Brandon Price, head of the math department, was in his room on the second floor of the building, across the lawn from where the incident took place. It was hot in his classroom, so the windows were open as he was with a group of students partaking in after-school help. He and his students heard a loud noise and rushed to the window.
"I was in my room, which is just right across the way from the car," he said. "That's scary."
"I was sitting there with a bunch of kids. I have all the windows open. We hear a really loud, like a thud, so we all get towards the window. When we look out the window, literally, the car is elevated off the ground, the tires are in the air and there's debris everywhere."
"Literally, kids were crying as soon as it happened. It was the scariest sound you've ever heard."
"I told them to close the windows, because you could already, instantly smell gas," he said. "I told them to go to the library, then I went downstairs. Actually, I called 9-1-1 before I left."
Superintendent Jason McCandless said staff and faculty have been working with the students who were in the school for after-school programs, including a well-attended 21st Century School program.
"We got kids to a place where we knew it was safe after understanding initially what actually happened and worked with several counseling staff," he said. "We do believe there were students who were here and who did witness it through windows or from being on the sidewalk."

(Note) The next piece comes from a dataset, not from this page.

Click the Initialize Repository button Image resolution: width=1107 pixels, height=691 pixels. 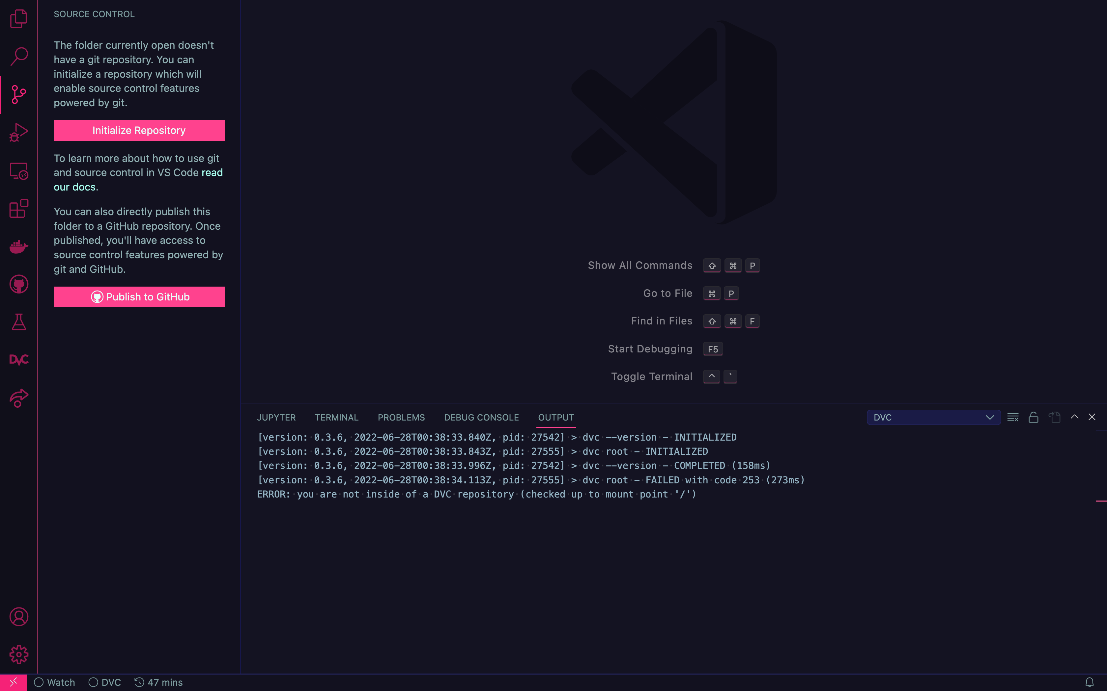[139, 130]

Counselors who had been home returned to the school to meet with teens and their parents have been notified that their children may have been witness to a traumatic event.
"We have counseling staff up on site now and we'll have counseling staff, extra counseling staff, for tomorrow for students and for faculty who may be traumatized by what happened here," he said, adding "It's just devastating the thought if the timing had been different, had it been a day when students were congregating."
The school has also canceled tonight's boys' basketball game at home against Lee.
Both sides of East Street were closed to traffic for about a half-hour between Appleton and Bartlett avenues; the westbound lanes were reopened just after 3:30 p.m. but the eastbound was reduced to one lane at the time of this report.
"Our preliminary investigation, according to witnesses, is they came off of Second St., came across [East St.] ... ," said Police Capt. David Granger at the scene, pointing to the tree near the sidewalk where the car hit before landing on the school lawn.
"There were students there, the school was open. It was after school. There were students out front here," he said. "We're in the process of talking to school administrators and the students that were in the school. Some of them were eyewitnesses."
Granger said the preliminary investigation indicated that only two men were in the car.
"No civilians got hurt. No other people got hurt out here on the scene, but there were, what appeared to be, two males in the car and they've been taken to Berkshire Medical Center."
The crash prompted a full-scale response, including at one point four firetrucks, two ambulances and at least eight police vehicles. Initial reports were that a vehicle had crashed into the school with multiple people trapped.